Ah, the quest for the perfect golf ball. I keep looking for the one that guarantees to cut my handicap in half. No luck so far.
I would never have guessed that the quest may lead me to a golf ball that I microwave to change the phase! Huh?
OK, let me explain. Earlier this month Du Pont had a patent application publish titled “Phase Transition Golf Ball and Method of Use”, which caught my eye. Surely it wasn’t the compelling language of the Abstract (seen below) that piqued my interest.
It was the following:
Excuse me? I know many people will read that paragraph as…. “bla, bla, bla, temperatures that might be achieved using common household appliances.” Check out this little bit of background for some perspective.
Golf ball performance is determined largely by the physical properties of the ball, or, more precisely, by the properties of the materials from which the ball is made. Recently, for example, manufacturers have been able to supply the market with polymer compositions that offer both superior softness and a high coefficient of resilience (COR). See, e.g., U.S. Pat. No. 6,562,906, issued to John Chu Chen. This particular combination of properties is highly desirable, because softness is correlated with better control of the ball, and high resilience is correlated with longer shot distance.
There are some generally accepted guidelines about what balance of properties is best for players at different levels of skill or with different styles of play. See, for example, “Golf Balls: Slicing through the Hype” Consumer Reports, Vol. 71(5), p. 30 (May, 2006.) Beyond these broad guidelines, however, and often superseding them, are the player’s personal preferences, which may in cases be idiosyncratic.
Therefore, it is desirable to provide a golf ball whose physical properties, and, consequently, whose performance can be tailored to the skills or preferences of an individual player. Preferably, the means of tailoring the properties is convenient, straightforward, and accessible to the typical golfer.
Heating or cooling a golf ball is one approach to tailoring golf ball performance that meets these criteria. The relationship between the temperature of a traditional golf ball and its performance has long been recognized. In fact, most golfers are aware that heating or cooling traditional golf balls to temperatures no more extreme than those that might be achieved by a change in the weather can have a significant effect on the golf balls’ performance properties.
Briefly, when a golf ball is fabricated with traditional polymeric materials, a decrease in temperature leads to increased stiffness. This is a simple thermal effect, which is not necessarily caused by a glass transition or any other phase change. Perhaps the best known example of this phenomenon is the temperature-induced hardening of the O-ring seals used on the space shuttle Challenger, which the late Professor Richard Feynman illustrated so dramatically by immersing a sample of the polymeric O-ring material in a glass of ice water.
Significantly, the changes in physical properties that are caused by simple thermal effects at cooler temperatures result in deleterious effects on the performance of the traditional golf ball. It is well known, for example, that increased stiffness causes the golfer to have a less favorable feeling of the golf ball’s responsiveness and its connection with the club. Increased stiffness also results in less control of the spin of the traditional golf ball, when it rebounds from the face of the golf club.

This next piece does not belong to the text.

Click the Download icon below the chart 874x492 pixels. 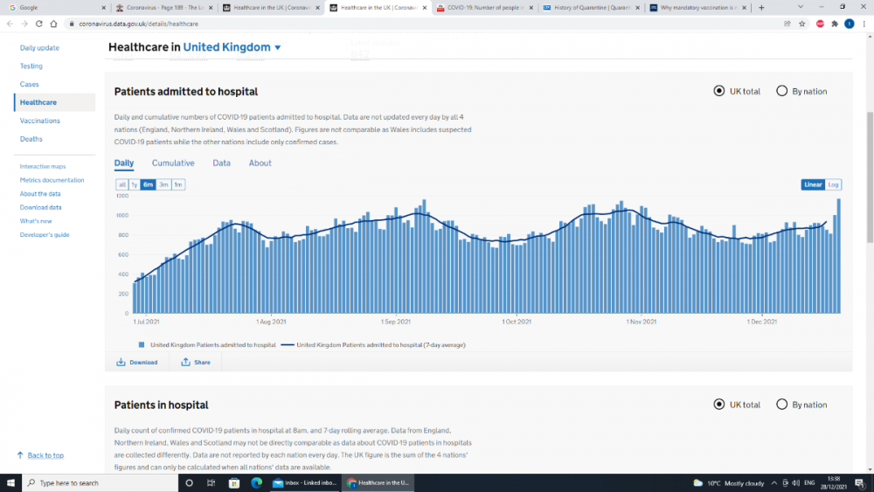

Moreover, when a golf ball is fabricated with traditional materials, the property changes are essentially simultaneous with the material’s temperature change. That is, the performance change due to heating or cooling is realized approximately contemporaneously with the change in the golf ball’s temperature. For this reason, during cold weather it is considered necessary by some to carry the traditional golf ball in a heating device throughout the round of golf, in order to maintain a relatively more favorable performance. See, for example, U.S. Pat. No. 5,998,771, issued to Mariano et al.; U.S. Pat. No. 6,130,411, issued to Rockenfeller et al.; and U.S. Pat. No. 6,229,132, issued to Knetter.
Therefore, it would be advantageous to develop a golf ball whose properties can be adjusted to individual preferences by easy and convenient means, for example by heating. It would also be advantageous for the property change to persist over a period of time that is greater than or equal to the average duration of a golf game, and to be robust in the face of ambient temperature changes that adversely affect the traditional golf ball’s performance, so that golfers need not be burdened, on or off the course, with the added expense and superfluous clutter of golf ball heating devices.
Well, of course, just what I was thinking. (not really) The application goes on to explain:
an ambient, such as a glove compartment or the trunk of a car, in a microwave oven, by removal from a cold environment such as the interior of a refrigerator, or by magnetic or electromagnetic induction, for example.
The disruption of the secondary crystal structure in an acid copolymer or ionomer is typically essentially simultaneous with the change in the polymer’s temperature. The re-organization of the secondary crystal structure in these materials, however, generally occurs over a relatively long period of time when the phase transition golf ball is stored at room temperature, in some cases at least as long as four hours, eight hours, twelve hours; one, two, or three days; or one, two, three or four weeks. Consequently, when the performance of the golf ball is altered via disruption of the secondary crystal structure, the performance change persists for at least the approximate duration of a typical round of golf.
So, do you think we will ever see one of these golf balls on the market?